Communications in Algebra
- Discipline: Algebra
- Language: English

Publication details
- History: 1974–present
- Publisher: Taylor & Francis
- Frequency: Monthly
- Impact factor: 0.7 (2022)

Standard abbreviations
- ISO 4: Commun. Algebra

Indexing
- ISSN: 0092-7872 (print) 1532-4125 (web)

Links
- Journal homepage;

= Communications in Algebra =

Communications in Algebra is a monthly peer-reviewed scientific journal covering algebra, including commutative algebra, ring theory, module theory, non-associative algebra (including Lie algebras and Jordan algebras), group theory, and algebraic geometry. It was established in 1974 and is published by Taylor & Francis. The editor-in-chief is Scott Chapman (Sam Houston State University). Earl J. Taft (Rutgers University) was the founding editor.

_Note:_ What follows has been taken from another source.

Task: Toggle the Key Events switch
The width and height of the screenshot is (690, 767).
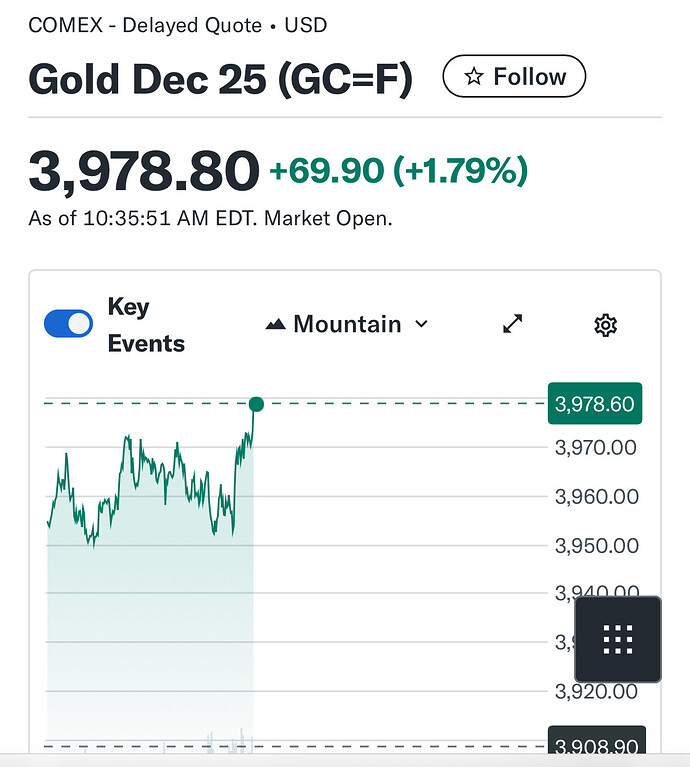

In March 2026, its editorial board resigned en masse over decisions by the publisher to increase the number of required referee reports per submission and to remove the editor-in-chief without consulting the board.

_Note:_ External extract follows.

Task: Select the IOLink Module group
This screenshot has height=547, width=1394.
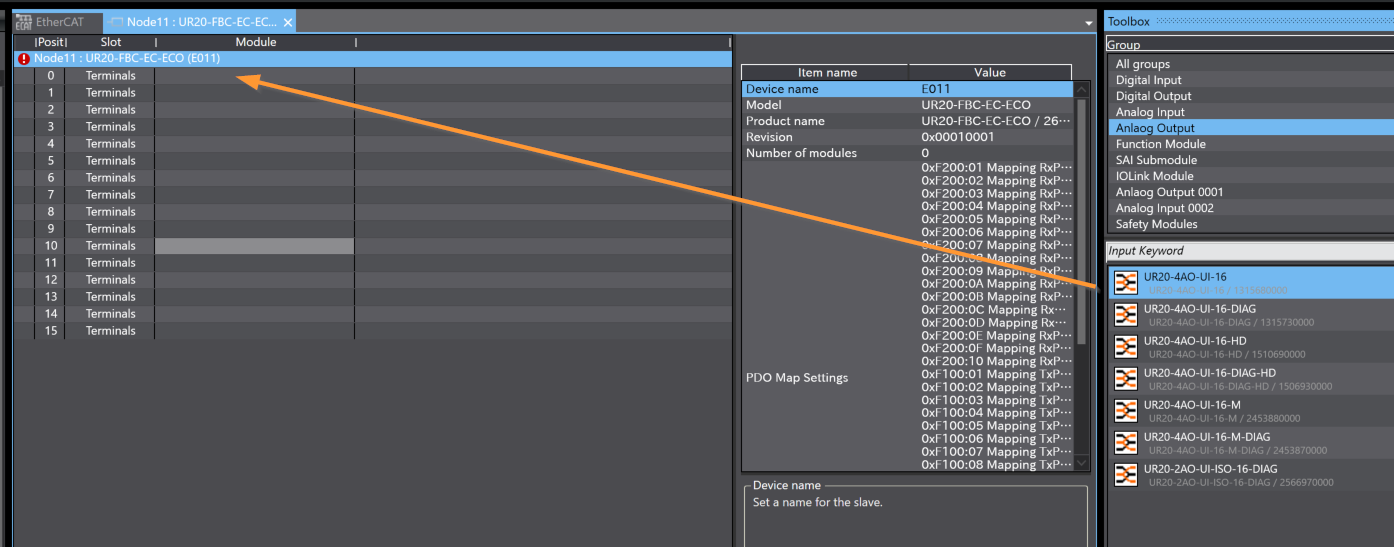Action: 1155,176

== Abstracting and indexing ==
The journal is abstracted and indexed in CompuMath Citation Index, Current Contents/Chemical, Earth, and Physical Sciences, Mathematical Reviews, MathSciNet, Science Citation Index Expanded (SCIE), and Zentralblatt MATH. According to the Journal Citation Reports, the journal has a 2022 impact factor of 0.7.

== Controversies ==
In January 2020, the journal published the paper "Eight-dimensional octonion-like but associative normed division algebra" by Joy Christian, whose results would contradict the statement of Hurwitz's theorem if true. The paper was later retracted by the journal's editorial board.